> **Exercise aim**:
Word for word, repeat the records, leaving every picture behind.

> **Data section**:
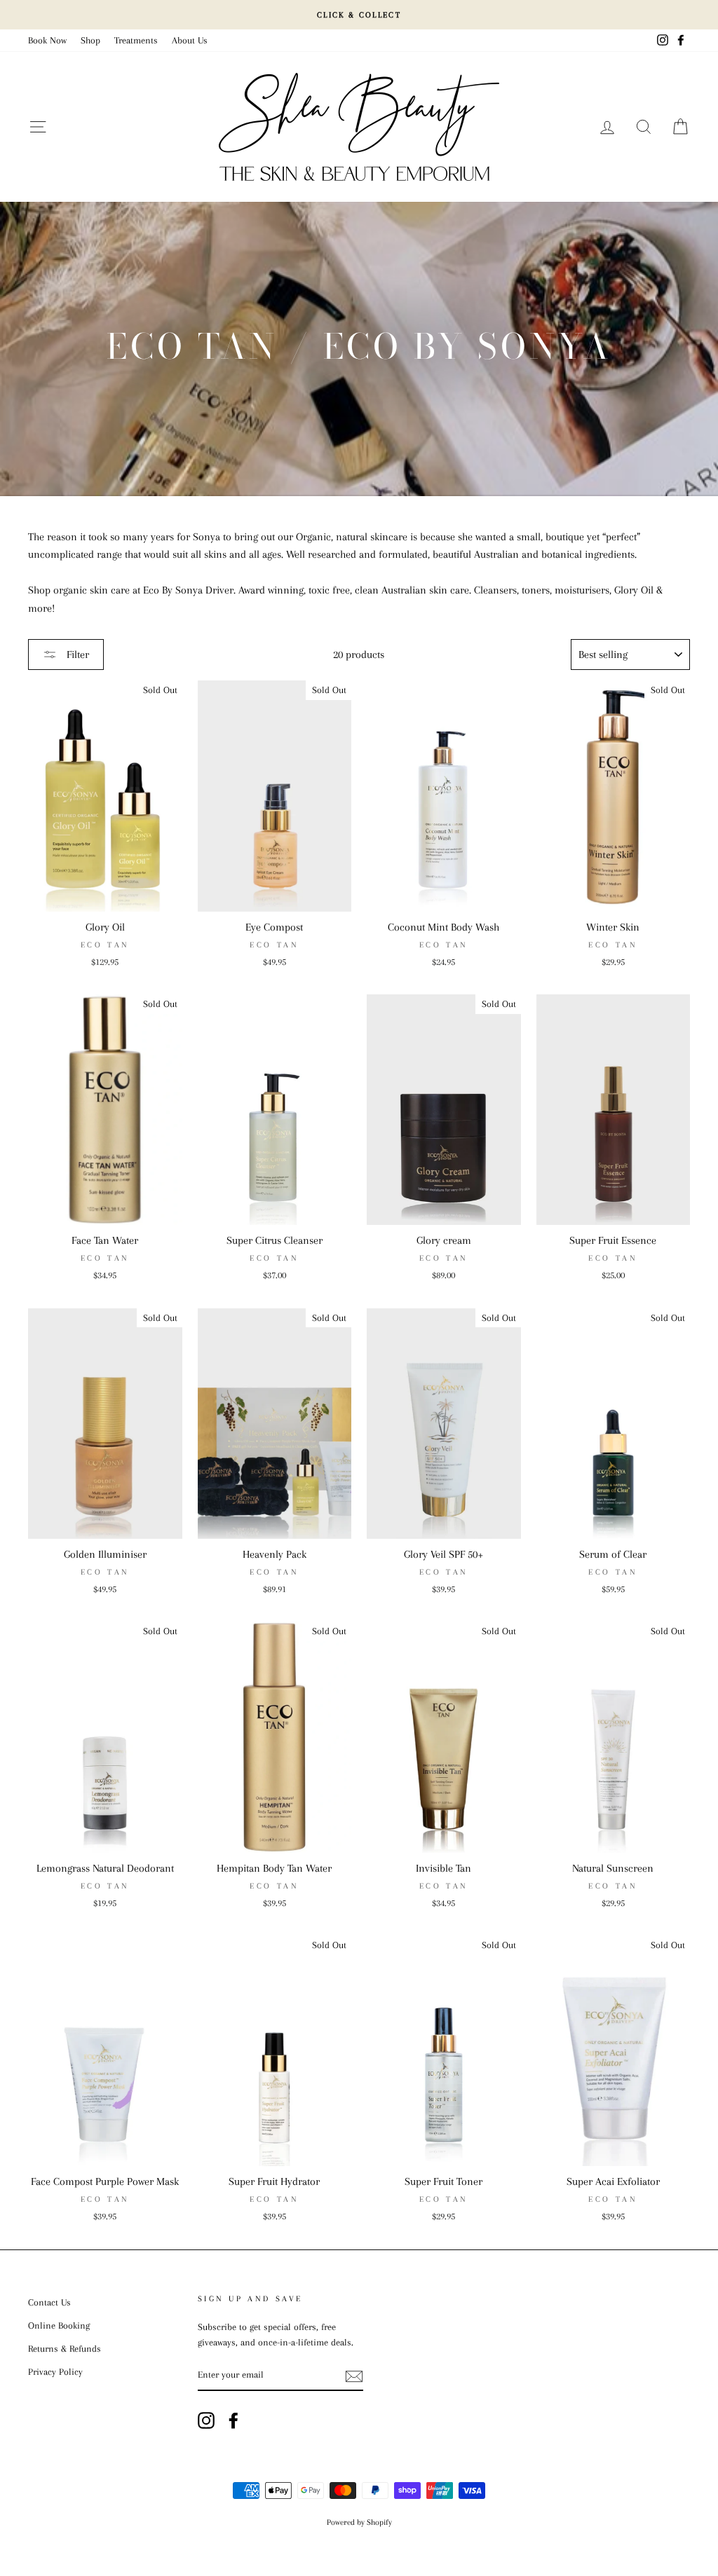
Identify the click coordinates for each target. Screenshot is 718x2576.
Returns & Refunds (64, 2348)
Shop (90, 40)
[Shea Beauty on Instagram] (206, 2420)
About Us (190, 40)
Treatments (136, 40)
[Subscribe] (354, 2375)
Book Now (47, 40)
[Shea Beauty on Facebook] (233, 2420)
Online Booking (59, 2325)
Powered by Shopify (359, 2522)
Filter (76, 654)
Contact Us (49, 2302)
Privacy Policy (55, 2371)
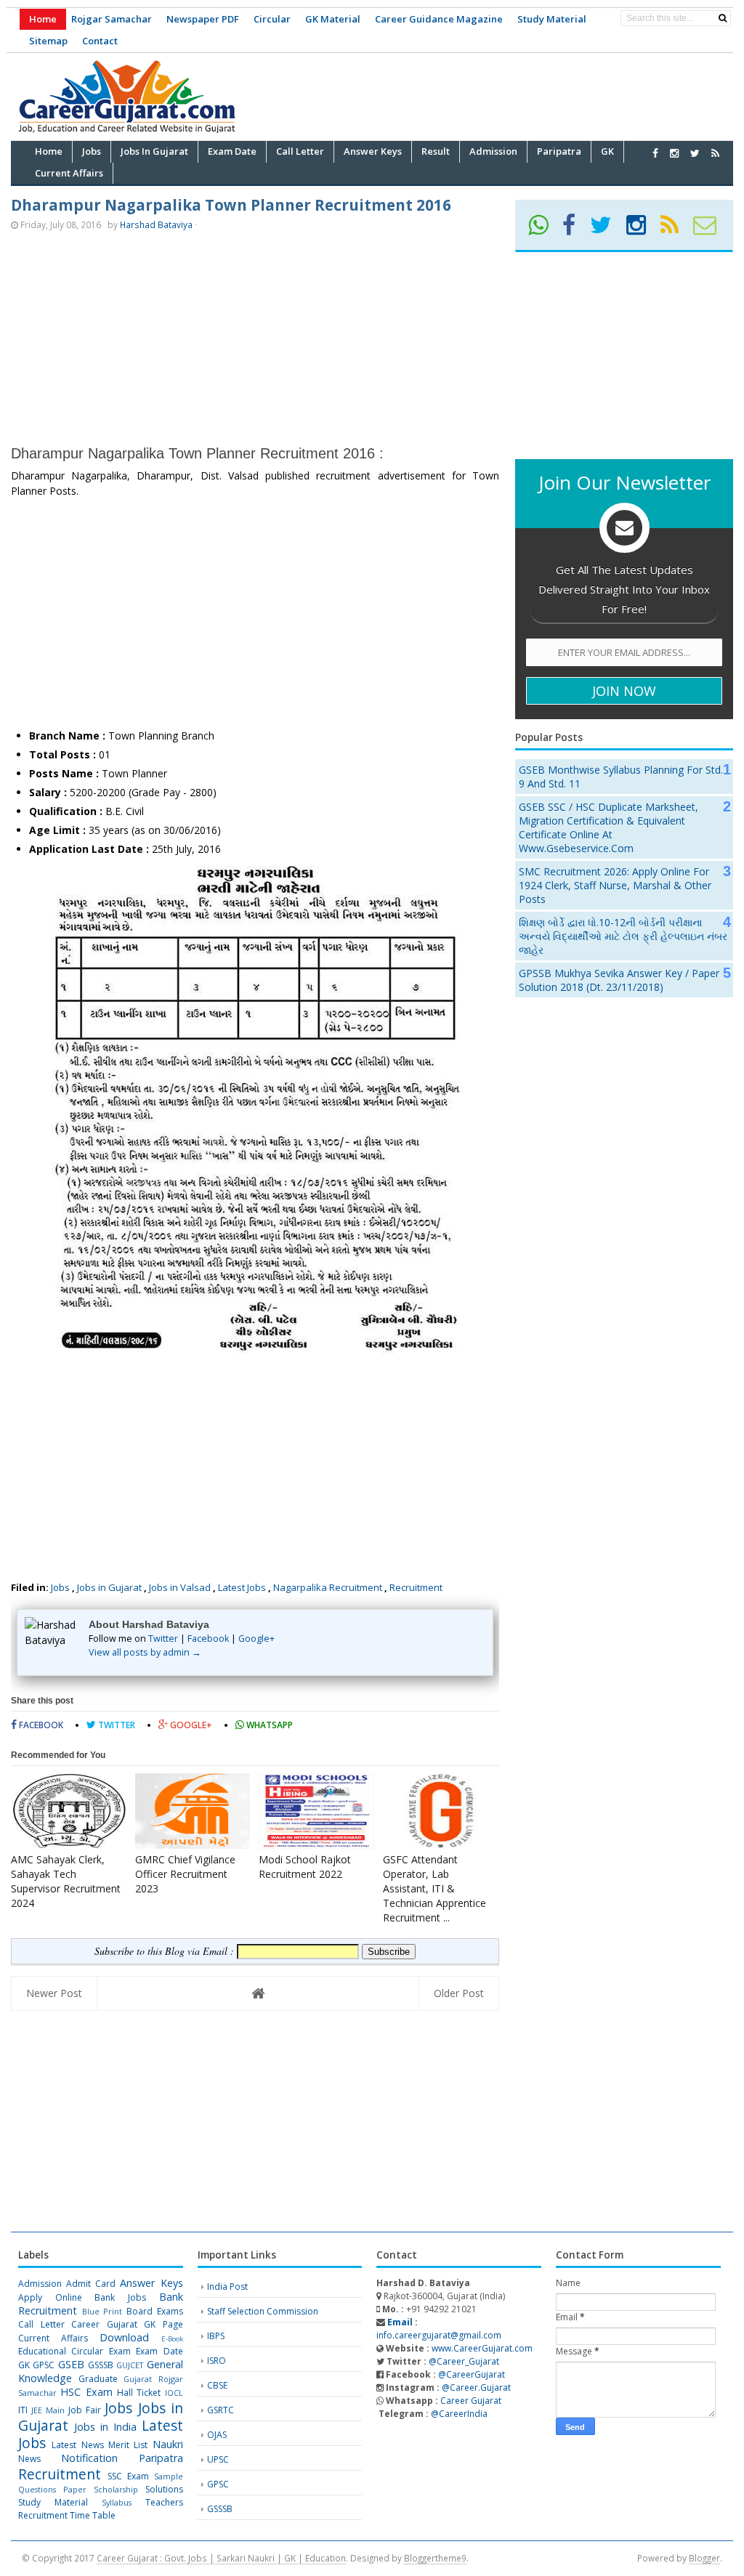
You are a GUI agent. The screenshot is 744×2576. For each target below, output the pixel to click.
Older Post (459, 1993)
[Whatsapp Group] (544, 229)
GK (24, 2365)
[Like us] (655, 153)
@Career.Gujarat (476, 2387)
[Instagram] (642, 229)
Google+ (256, 1638)
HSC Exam (86, 2392)
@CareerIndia (459, 2413)
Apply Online (50, 2297)
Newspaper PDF (202, 18)
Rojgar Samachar (111, 18)
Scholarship (116, 2489)
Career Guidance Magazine (439, 18)
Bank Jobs (120, 2297)
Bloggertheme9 (435, 2558)
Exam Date (159, 2351)
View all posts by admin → (145, 1652)
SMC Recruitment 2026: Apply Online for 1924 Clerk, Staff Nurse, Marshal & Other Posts (615, 885)
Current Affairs (53, 2338)
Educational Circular (60, 2351)
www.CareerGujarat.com (482, 2348)
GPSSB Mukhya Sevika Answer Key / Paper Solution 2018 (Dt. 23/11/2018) (619, 980)
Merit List (127, 2445)
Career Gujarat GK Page (127, 2324)
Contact (100, 40)
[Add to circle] (674, 153)
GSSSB (100, 2365)
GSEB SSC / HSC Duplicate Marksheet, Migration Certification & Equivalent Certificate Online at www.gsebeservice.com (608, 827)
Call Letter (41, 2324)
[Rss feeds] (715, 153)
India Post (227, 2286)
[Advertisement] (468, 94)
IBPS (216, 2336)
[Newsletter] (711, 229)
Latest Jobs (242, 1587)
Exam (120, 2351)
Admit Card (91, 2283)
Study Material (551, 18)
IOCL (174, 2392)
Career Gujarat (470, 2400)
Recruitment (415, 1587)
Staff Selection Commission (262, 2311)
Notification (89, 2458)
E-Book (172, 2339)
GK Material (332, 18)
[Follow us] (695, 153)
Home (43, 18)
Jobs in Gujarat (109, 1587)
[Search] (723, 18)
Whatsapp (268, 1725)
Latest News (77, 2445)
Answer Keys (151, 2283)
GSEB (71, 2364)
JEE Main (48, 2410)
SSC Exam (128, 2476)
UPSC (218, 2459)
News (29, 2459)
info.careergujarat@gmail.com (438, 2328)
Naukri (168, 2444)
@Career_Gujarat (464, 2361)
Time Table (93, 2515)
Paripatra (161, 2458)
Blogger (704, 2558)
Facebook (208, 1638)
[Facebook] (575, 229)
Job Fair (84, 2410)
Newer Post (54, 1993)
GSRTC (220, 2410)
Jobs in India (105, 2427)
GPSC (43, 2365)
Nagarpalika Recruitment (327, 1587)
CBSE (217, 2385)
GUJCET (129, 2365)
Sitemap (48, 40)
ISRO (216, 2360)
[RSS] (675, 229)
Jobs (60, 1587)
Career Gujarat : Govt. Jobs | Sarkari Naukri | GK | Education (221, 2558)
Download (124, 2337)
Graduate (98, 2379)
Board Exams (154, 2311)
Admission (40, 2283)
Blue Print (102, 2311)
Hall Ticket (139, 2392)
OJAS (217, 2435)
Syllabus (117, 2502)
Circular (272, 18)
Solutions (164, 2489)
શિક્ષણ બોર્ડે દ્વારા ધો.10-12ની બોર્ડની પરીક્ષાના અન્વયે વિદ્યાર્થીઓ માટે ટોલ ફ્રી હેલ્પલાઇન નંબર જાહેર (623, 936)
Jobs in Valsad (180, 1587)
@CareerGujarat (471, 2374)
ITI (23, 2410)
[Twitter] (607, 229)
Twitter (163, 1638)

> **Exercise response**:
Identify the click coordinates for each target. Screenshot is 718x2576.
Returns & Refunds (64, 2348)
Shop (90, 40)
[Shea Beauty on Instagram] (206, 2420)
About Us (190, 40)
Treatments (136, 40)
[Subscribe] (354, 2375)
Book Now (47, 40)
[Shea Beauty on Facebook] (233, 2420)
Online Booking (59, 2325)
Powered by Shopify (359, 2522)
Filter (76, 654)
Contact Us (49, 2302)
Privacy Policy (55, 2371)
You are a GUI agent. The screenshot is 744×2576. For each target below, output the pixel to click.
Older Post (459, 1993)
[Whatsapp Group] (544, 229)
GK (24, 2365)
[Like us] (655, 153)
@Career.Gujarat (476, 2387)
[Instagram] (642, 229)
Google+ (256, 1638)
HSC Exam (86, 2392)
@CareerIndia (459, 2413)
Apply Online (50, 2297)
Newspaper PDF (202, 18)
Rojgar Samachar (111, 18)
Scholarship (116, 2489)
Career Guidance Magazine (439, 18)
Bank Jobs (120, 2297)
Bloggertheme9 (435, 2558)
Exam Date (159, 2351)
View all posts by admin → (145, 1652)
SMC Recruitment 2026: Apply Online for 1924 Clerk, Staff Nurse, Marshal & Other Posts (615, 885)
Current Affairs (53, 2338)
Educational Circular (60, 2351)
www.CareerGujarat.com (482, 2348)
GPSSB Mukhya Sevika Answer Key / Paper Solution 2018 (Dt. 23/11/2018) (619, 980)
Merit List (127, 2445)
Career Gujarat GK Page (127, 2324)
Contact (100, 40)
[Add to circle] (674, 153)
GSSSB (100, 2365)
GSEB SSC / HSC Duplicate Marksheet, Migration Certification & Equivalent Certificate Online at www.gsebeservice.com (608, 827)
Call Letter (41, 2324)
[Rss feeds] (715, 153)
India Post (227, 2286)
[Advertisement] (468, 94)
IBPS (216, 2336)
[Newsletter] (711, 229)
Latest Jobs (242, 1587)
Exam (120, 2351)
Admit Card (91, 2283)
Study Material (551, 18)
IOCL (174, 2392)
Career Gujarat (470, 2400)
Recruitment (415, 1587)
Staff Selection Commission (262, 2311)
Notification (89, 2458)
E-Book (172, 2339)
GK Material (332, 18)
[Follow us] (695, 153)
Home (43, 18)
Jobs in Gujarat (109, 1587)
[Search] (723, 18)
Whatsapp (268, 1725)
Latest News (77, 2445)
Answer Keys (151, 2283)
GSEB (71, 2364)
JEE Main (48, 2410)
SSC Exam (128, 2476)
UPSC (218, 2459)
News (29, 2459)
info.careergujarat@gmail.com (438, 2328)
Naukri (168, 2444)
@Career_Gujarat (464, 2361)
Time Table (93, 2515)
Paripatra (161, 2458)
Blogger (704, 2558)
Facebook (208, 1638)
[Facebook] (575, 229)
Job Fair (84, 2410)
Newer Post (54, 1993)
GSRTC (220, 2410)
Jobs in India (105, 2427)
GPSC (43, 2365)
Nagarpalika Recruitment (327, 1587)
CBSE (217, 2385)
GUJCET (129, 2365)
Sitemap (48, 40)
ISRO (216, 2360)
[RSS] (675, 229)
Jobs (60, 1587)
Career Gujarat : Govt. Jobs | Sarkari Naukri | GK | Education (221, 2558)
Download (124, 2337)
Graduate (98, 2379)
Board Exams (154, 2311)
Admission (40, 2283)
Blue Print (102, 2311)
Hall Ticket (139, 2392)
OJAS (217, 2435)
Syllabus (117, 2502)
Circular (272, 18)
Solutions (164, 2489)
શિક્ષણ બોર્ડે દ્વારા ધો.10-12ની બોર્ડની પરીક્ષાના અન્વયે વિદ્યાર્થીઓ માટે ટોલ ફ્રી હેલ્પલાઇન નંબર જાહેર (623, 936)
Jobs in Valsad (180, 1587)
@CareerGujarat (471, 2374)
ITI (23, 2410)
[Twitter] (607, 229)
Twitter (163, 1638)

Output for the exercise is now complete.